The issue, to restate, is that the example is correct with "...two X-chromosomes" and incorrect with "...female sibling": the latter makes absolutely no difference; the former illustrates that co-extensive terms can be intensionally different, which is what we want to illustrate.
If we disagree that "sister" and "sibling with two X-chromosomes" are co-extensive, then we need another term that is, but which Aristotle would not have recognized as being the case. I think the population of "sisters-without-two-X-chromosomes" is extremely tiny, and this is an obscure philosophical point on a minor article that is using, as an example, the thoughts of someone in ancient Greece...
...so it seems like a non-issue to keep it as it was, to me; but I'm not married to keeping the example if it's a big deal to someone—just don't want us having an example that will confuse the reader by illustrating the opposite of what it's claimed to illustrate.
Cheers,
Himaldrmann (talk) 22:57, 27 August 2024 (UTC)[reply]
If your concern is what Aristotle would recognize, I will remind you that he did not know chromosomes existed. In fact, he thought sex was determined by heat and that a female was "a mutilated male."
If it's such a non-issue, I don't see why it's just removed, though. I just disagree about the two terms there being co-extensive, particularly as sister is a social role and not a biological fact. Edenaviv5 (talk) 07:23, 29 August 2024 (UTC)[reply]
I think the fact that Aristotle would not recognise chromosomes existed is exactly the point of the example, and why that is the correct wording here. Changing the example would prevent quibbling over edge cases though. Sirfurboy🏄 (talk) 07:47, 29 August 2024 (UTC)[reply]
Right! As @Sirfurboy says, we need something that—if we say Aristotle felt some way about it—clearly would not be the case, but which would be the case if another term is used.
I've been trying to come up with another one, but it's harder than I thought, heh. I keep thinking of something like "Aristotle often remarked that he enjoyed stargazing" <——> "Aristotle often remarked that he enjoyed looking at giant balls of hydrogen plasma undergoing nuclear fusion"...
...but that's... er... a bit awkward, though... Perhaps:
  • Aristotle was determined to tutor Alexander III of Macedon
  • Aristotle was determined to tutor the conquerer of the Persian Empire
...?
Himaldrmann (talk) 09:42, 29 August 2024 (UTC)[reply]
We don't have to stick to Aristotle, of course, but I like Aristotle was determined to tutor the conquerer of the Persian Empire.
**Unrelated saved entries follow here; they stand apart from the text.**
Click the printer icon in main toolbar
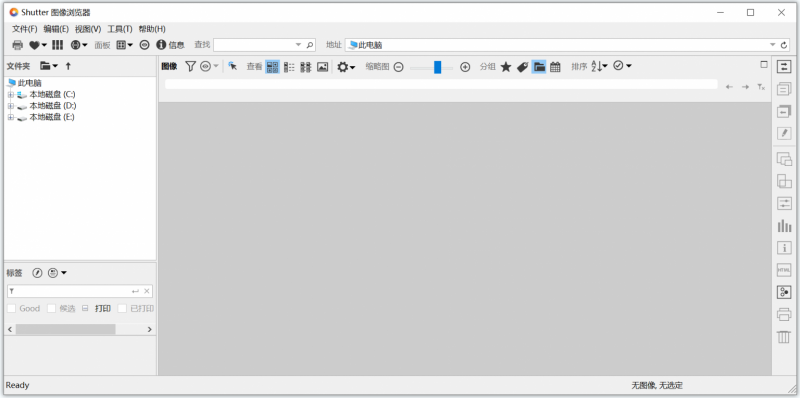The height and width of the screenshot is (398, 800). click(17, 45)
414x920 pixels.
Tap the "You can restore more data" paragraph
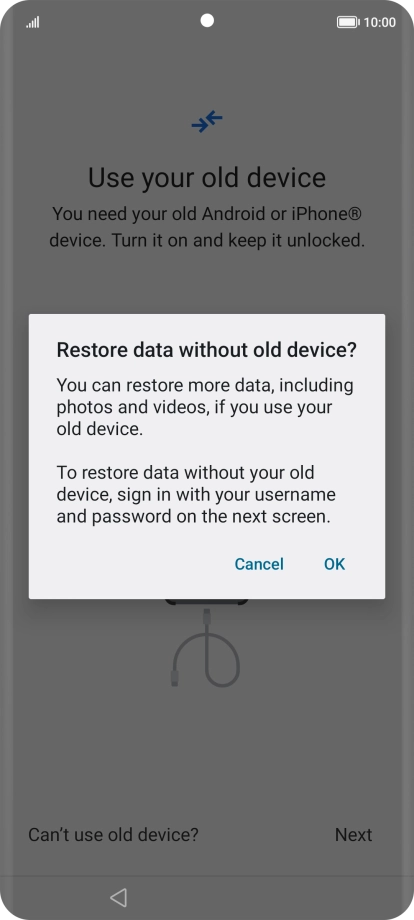point(205,407)
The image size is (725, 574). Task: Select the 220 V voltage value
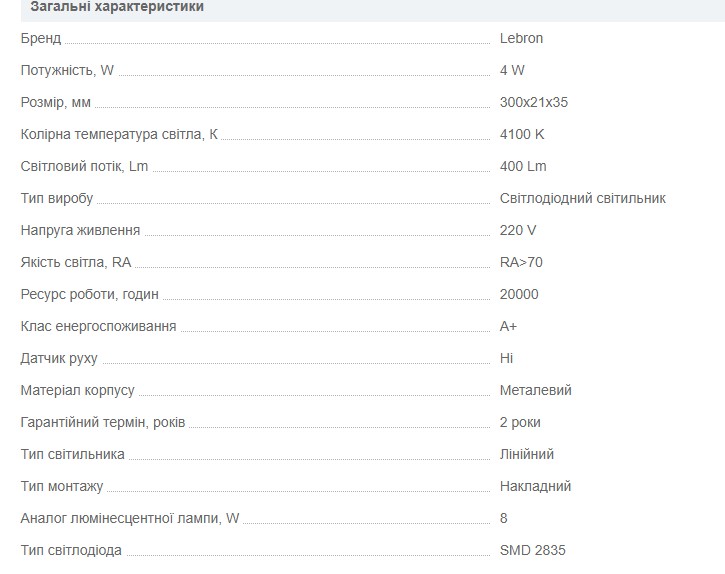[x=518, y=230]
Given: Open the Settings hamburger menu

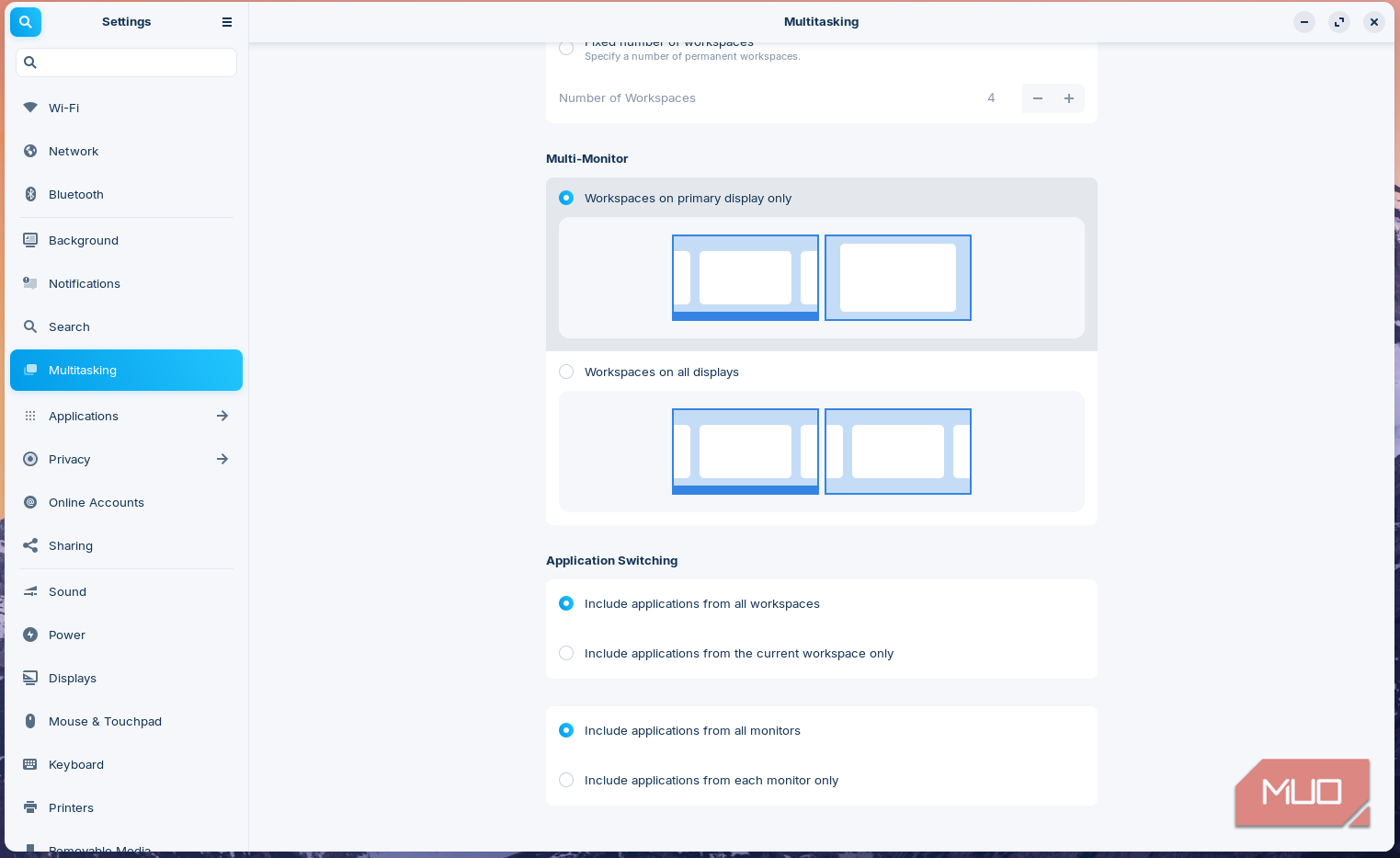Looking at the screenshot, I should (x=227, y=22).
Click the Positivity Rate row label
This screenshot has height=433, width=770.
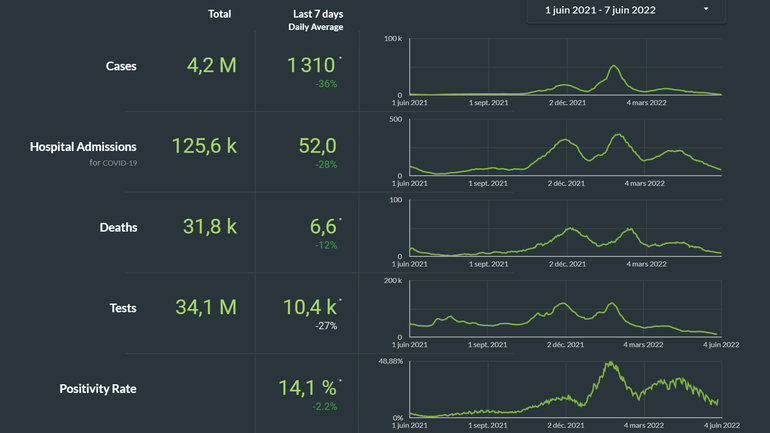click(98, 389)
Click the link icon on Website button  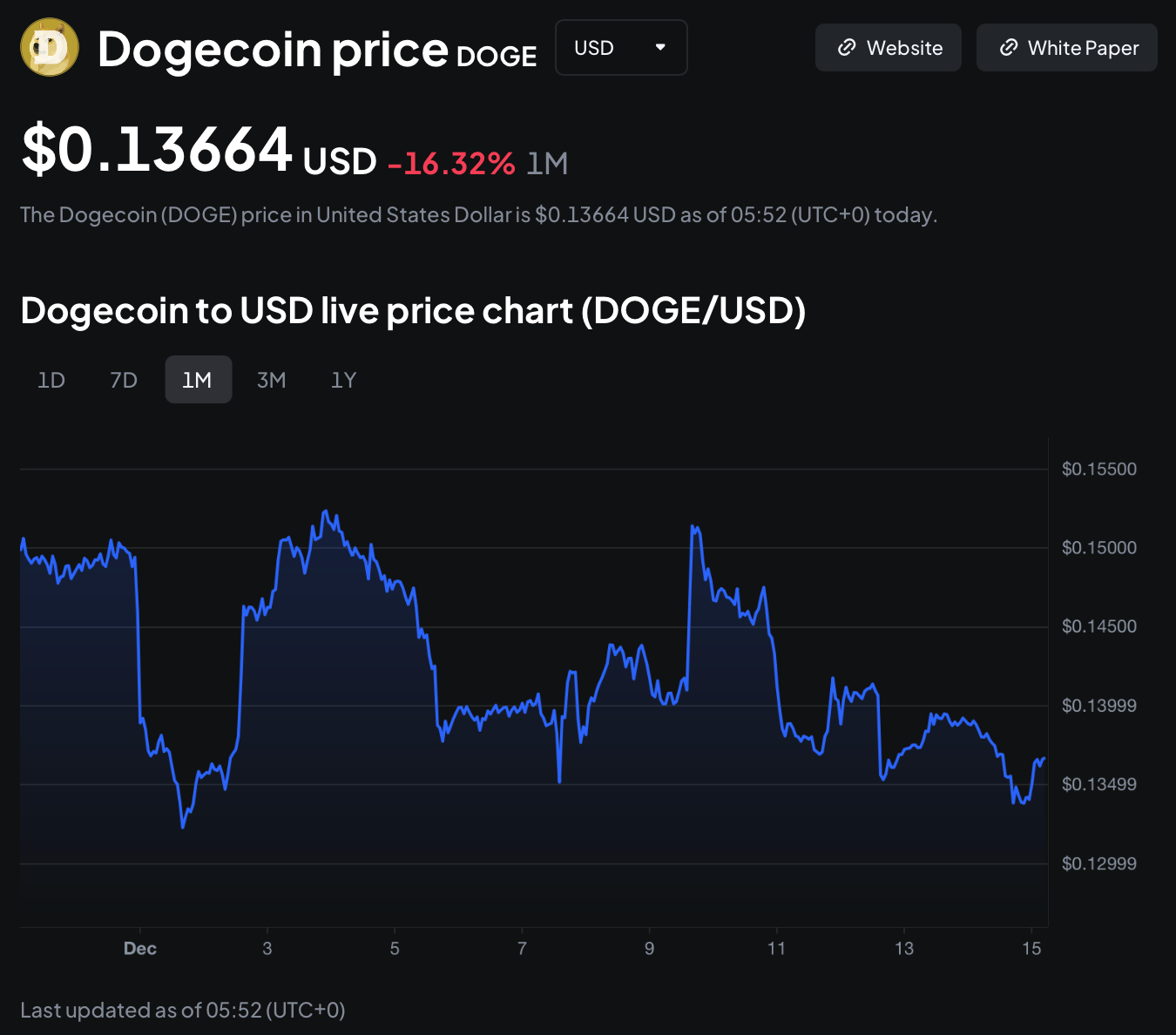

Having said that, I also like the chromosome example because it is a touch clearer. But maybe we could use the conqueror of the Persian Empire example by making explicit that Aristotle died before Alexander conquered that empire. That then makes the point nicely. Sirfurboy🏄 (talk) 08:04, 30 August 2024 (UTC)[reply]
The example is correct with "...two X-chromosomes" and incorrect with "...female sibling": the latter makes absolutely no difference; the former illustrates that co-extensive terms can be intensionally different, which is what we want to illustrate.
I suppose some might object "but a sister can have an X and Y if she feels like it!", which... okay, but is this really the place...? In ancient Greece, no one would have conceived of "sister" in such a way, so surely we can just take it as an example within the context of "what Aristotle thinks".
I've changed it back for now; if anyone cries too much about it, better just to delete entirely than have the confusing and incorrect formulation as it does now.